Field notes: Reflections on ‘us and them’.
Sometimes a rejection of something makes its alternative appealing even if that alternative in itself might have been rejectable on its own merits. Between A and B, and not liking A, I go for B. I would perhaps not have got for B in itself. It’s just that I can’t stand A.
That suddenly tempting and magnetic option of B, may just have been simply blessed by being in the other side of the bridge. Once I have decided, now there is a clear A, and a clear B, and a bridge.
So, the ‘us and them’ is often constructed by the rejection of ‘them’, more than, necessarily, any egotistical view of the ‘us’. But once the rejection has started, the list of reasons will steadily increase to prove that the distinction makes sense. Cognitive dissonance and halo effect have the day.
‘Them’ are now not just different but also unlikeable, wrong, perhaps dangerous, certainly dubious, possibly non trustable, and certainly in need to be kept at arms length. Milder forms of ‘them-ness’ may remain at the level of them as a pain, them as unpleasant, or them as inferior, not that the later word is to be used without consequences.
The more a ‘them-ness’ is build, the stronger the identity of the us, so the separation is self-reinforcing. Us get bigger by them getting bigger.
Nationalist ideologies are built on this. Whole attitudes towards immigrants, asylum seekers, refugees etc., are built on this. We change the labels to find the less uncomfortable one, but separation is separation. And separation is reinforced by any paranoid feeling, expressed often in the form of victimism.
In organizations, we do suffer, by any standards, a mild version of all these. Our ‘us and them’ include HQs, ex-pats, affiliates, leadership at the top, geographical units or even just ‘those people in the second floor’. The annual Edelman Trust Barometer gets this every year: the greatest source of trust inside our organization is ‘people like me’.

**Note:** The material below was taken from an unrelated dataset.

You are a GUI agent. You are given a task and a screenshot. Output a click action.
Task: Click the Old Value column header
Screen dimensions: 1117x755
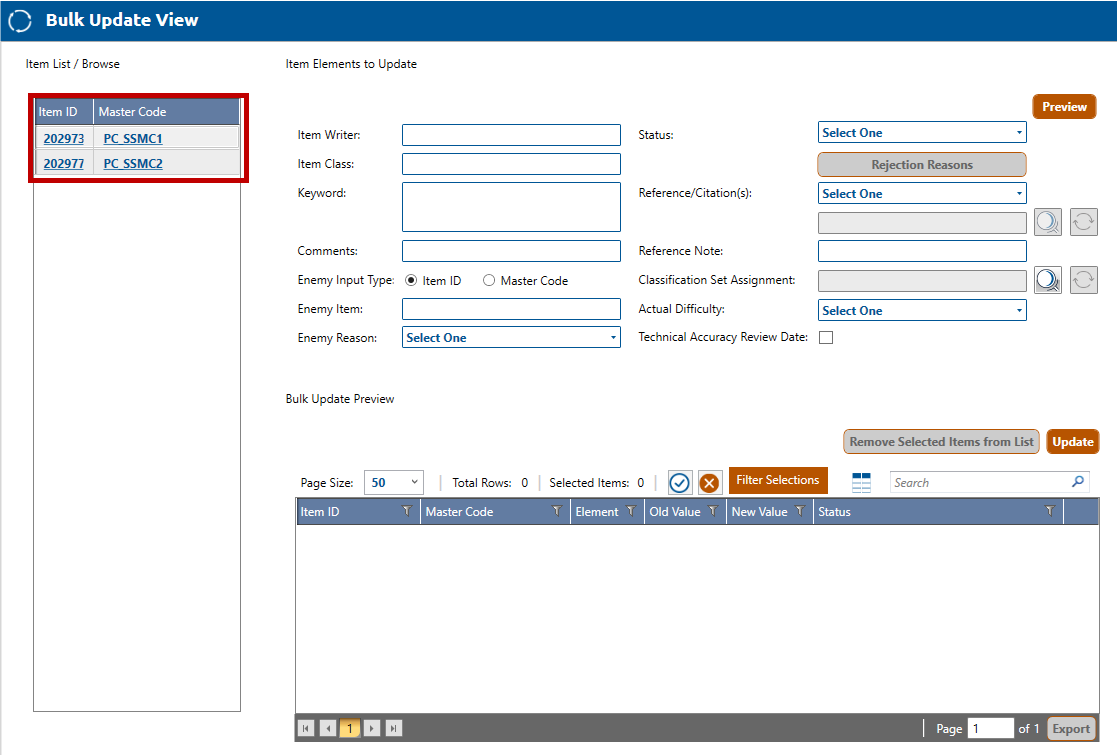coord(674,512)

Growing the us at the expenses of them is a temptation and, frankly, very easy to achieve. But there are some choices such as ‘us with them’. That is, we may still be different but we are here together.
The art of togetherness does not come from the sky. In fact, humanity has not crafted it yet. We invent labels such as multiculturalism or cross-cultural stuff, in the hope that the label comes with answers attached. But making sense of them and realizing their potential value is hard work.
To make things more complicated, even a superficial take from social anthropology will tell us that it is impossible to get rid of the us and them bridge completely. Our tribal tendency is today very strong, even in the 21st Century. The labels of the tribes have changed but the sense of belonging has only grown, even if to ideas and places not featured in the anthropology classics.
Perhaps we are stuck with us and them, and fighting it is naïve.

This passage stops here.